Family members...that was the next thing that has almost sent me blogging this week. I have a myriad of friends who have family members going through health care crisis this week and it's hard being on the other side...being the person waiting for updates and praying that everyone is going to be alright. I've wanted to fix it all for them and I feel so powerless. It's hard to be on the other side too, and that didn't escape me this week.

Speaking of crisis...Geoff, and I came home Wednesday evening from taking Ella to the ortho MD for her finger recheck (all clear though she is going to eventually loose her nail...poor baby!) and picking up E to find one of our cats sprawled out on the tile floor in out kitchen. Xochi (pronounced so-chi) is our most skittish, and vocal cat. I came in the house, saw him and instantly knew something was wrong. He lifted his head, looked at me and then just stayed where he was...right in front of a heat vent.
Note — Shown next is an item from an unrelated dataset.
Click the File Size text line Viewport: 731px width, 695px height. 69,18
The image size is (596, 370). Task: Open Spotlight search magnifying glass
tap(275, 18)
I picked him up and he was limp. Geoff pet him and he tensed a little, but he didn't make any attempt to flee. Geoff immediately ran downstairs to get a kennel while I called the vet clinic to let them know I was on my way.

As it turned out Chi-chi (his nickname) was "blocked." This means he couldn't empty his bladder. His kidney values were toxic and he was basically in shock. When I got him out of his kennel at the vet clinic he looked like he was going to have a seizure. Our wonderful vet did a quick, but thorough exam and then stayed late to drain his bladder, give him fluids, do blood work, etc. It took 10 times of irrigating his bladder to get his urine to go from concentrated tomato soup (without the added water) to pink-tinged.

He is doing much better, though he is still not acting like normal. I stopped to visit him yesterday and he actually purred for me (unheard of with this cat). Hopefully he will come home tomorrow. He is part of our Siamese clan and they have been wandering around looking for him...Even though we have a zoo, the balance of our household is off whenever any of the members aren't here.

Other than all that, I'm finally starting to feel much better. I had one sick day this week where I needed to sleep most of the day, but other than that, I've been back at clinicals. I still have an annoying upper respiratory infection, but even that seems better. We'll see how I feel this weekend after chemo.

My current chemo regimen goes in 4 week rounds. I get chemo every week, but after 4 of those weeks I have completed another round. Today was the beginning of round 5 out of 6, so I'm getting close to the end. I'm also close to my next scan because we had previously decided to scan after this round again, so that will be mid-February. I'm so hopeful for a clean scan. I can't tell you what I wouldn't do for a clean scan.

This chemo regimen has been really tough. 

It has left me crying more times than I wish to recount. There is nothing I would love more than to move beyond this and look back on it all and reminisce about how strong I really am.